◆ **Estratto del documento**:
Noi siamo la “perla” di Cristo
Le tre brevi parabole del vangelo di questa domenica – il tesoro nascosto, il mercante di perle e la rete gettata in mare – concludono il capitolo 13° di Matteo, definito appunto il discorso delle parabole di Gesù. La parabola, benché si presenti come una storiella, una semplice favoletta per bambini, ha il grande vantaggio di poter contenere in modo semplice e conciso i paradigmi esistenziali della vita spirituale: nella pedagogia infatti, come nella vita, un esempio vale più di mille parole.
La prima parabola è la storia di un uomo che trova un tesoro in un campo e sa che per poterlo ottenere deve spendere tutto quello che ha. È bello sottolineare il fatto che «pieno di gioia» vende tutti i suoi averi e compra quel campo (Mt 13,44). La gioia: l’araba fenice che tutti dicono esistere ma nessuno trova realmente, per citare don Alfonso, il filosofo dell’opera Così fan tutte di Mozart. Ebbene, questa gioia che sembra perennemente sfuggire lungo il cammino della vita, siamo qui a testimoniare che si può ottenere nel momento in cui ci si gioca totalmente nell’amore; e in Cristo l’amore è totale. Spendere tutti i beni è un po’ come morire: amare qualcuno è morire a se stessi per donarsi all’altro. E questa gioia, che fa scendere la pace nel cuore, in fondo noi la raggiungiamo quando decidiamo per chi morire: trovare la propria vocazione significa aver deciso per chi morire d’amore. Nel momento in cui nasce un figlio, di fatto, il cuore comincia a battere in funzione del nuovo nato, e la vita comincia a spendersi in funzione della sua: questo dona molta gioia. Rinunciare, ossia giocarsi la vita per Cristo, significa aver abbracciato qualcosa di molto più grande di quanto il mondo possa offrire. «Ecco, noi abbiamo lasciato ogni cosa e ti abbiamo seguito; che ne avremo dunque?», chiederà Pietro a Gesù (Mt 19,27); la risposta del Maestro spiegherà che non hanno lasciato tutto, bensì hanno trovato tutto.

◆ **Dati forniti**:

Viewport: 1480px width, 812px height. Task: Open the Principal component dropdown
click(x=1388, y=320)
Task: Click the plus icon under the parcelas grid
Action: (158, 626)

◆ **Cosa occorre**: Prosegui il commento sulle parabole del tesoro nascosto, della perla e della rete a partire dall'ultima frase riportata. I dati provengono da un'altra fonte.

◆ **Risultato dell'esercizio**:
Spesso, guardando a noi consacrati, la gente si sofferma su ciò a cui abbiamo rinunciato, senza considerare ciò che invece abbiamo abbracciato. Ogni rinuncia cristiana non è nient’altro che l’acquisizione di qualcosa di molto più bello e non esiste alcuna rinuncia che non sia in vista di qualcosa di molto più costruttivo, molto più ricco. Questa è la logica che sta alla base di ogni digiuno di Avvento e di Quaresima.
Lo stesso vale per il mercante che, nella perla preziosa, trova il punto, la stella polare della propria esistenza.
Seguono nella terza parabola gli angeli che separano i pesci buoni dai cattivi: in continuità con quella del grano e della zizzania di domenica scorsa, anche qui Gesù sottolinea che non è compito degli uomini ma degli angeli discernere il bene dal male, ossia i buoni dai cattivi; ciò ci riporta a Genesi 2, in cui l’unico albero di cui non si possono mangiare i frutti è quello della conoscenza del bene e del male.
La vita cristiana è una serie di acquisizioni di grandezza, di bellezza, a fronte del liberarsi le mani da cose molto più piccole. La perla preziosa è la vita nuova, la vita trasformata; è il saper prendere le cose nuove e rivalorizzare quelle antiche, così come si legge alla fine del passo evangelico di questa domenica.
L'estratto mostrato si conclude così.